(Data supplied Opens)

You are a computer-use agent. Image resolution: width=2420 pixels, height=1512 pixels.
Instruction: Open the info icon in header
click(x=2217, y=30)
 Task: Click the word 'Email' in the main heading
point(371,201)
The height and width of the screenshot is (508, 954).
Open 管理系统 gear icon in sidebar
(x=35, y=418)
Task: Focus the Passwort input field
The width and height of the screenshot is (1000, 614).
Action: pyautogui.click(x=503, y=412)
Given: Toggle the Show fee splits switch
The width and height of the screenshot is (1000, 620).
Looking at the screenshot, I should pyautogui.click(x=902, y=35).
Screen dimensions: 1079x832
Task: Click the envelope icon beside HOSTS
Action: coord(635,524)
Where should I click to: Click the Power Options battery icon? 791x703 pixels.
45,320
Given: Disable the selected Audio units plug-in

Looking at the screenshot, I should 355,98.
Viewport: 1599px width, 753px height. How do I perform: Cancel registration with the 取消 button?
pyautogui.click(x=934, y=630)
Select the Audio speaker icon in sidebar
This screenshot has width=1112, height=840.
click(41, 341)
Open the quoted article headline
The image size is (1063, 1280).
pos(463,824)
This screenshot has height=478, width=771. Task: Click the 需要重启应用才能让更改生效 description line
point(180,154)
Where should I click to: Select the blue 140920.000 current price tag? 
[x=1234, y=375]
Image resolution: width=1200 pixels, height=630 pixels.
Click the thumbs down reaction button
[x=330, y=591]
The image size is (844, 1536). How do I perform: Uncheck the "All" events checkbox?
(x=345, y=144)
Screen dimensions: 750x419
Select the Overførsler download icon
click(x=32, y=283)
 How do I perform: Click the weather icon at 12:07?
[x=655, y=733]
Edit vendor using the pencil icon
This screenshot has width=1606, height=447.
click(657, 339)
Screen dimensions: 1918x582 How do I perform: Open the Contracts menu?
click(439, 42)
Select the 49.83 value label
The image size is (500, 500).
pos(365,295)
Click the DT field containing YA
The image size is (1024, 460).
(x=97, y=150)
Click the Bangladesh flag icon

(Data supplied Closes)

What to work on » If a line in the entries holds the string "resolution", copy it.

Output below »
You are a computer-use agent. Image resolution: width=2420 pixels, height=1512 pixels.
Image resolution: width=1200 pixels, height=630 pixels.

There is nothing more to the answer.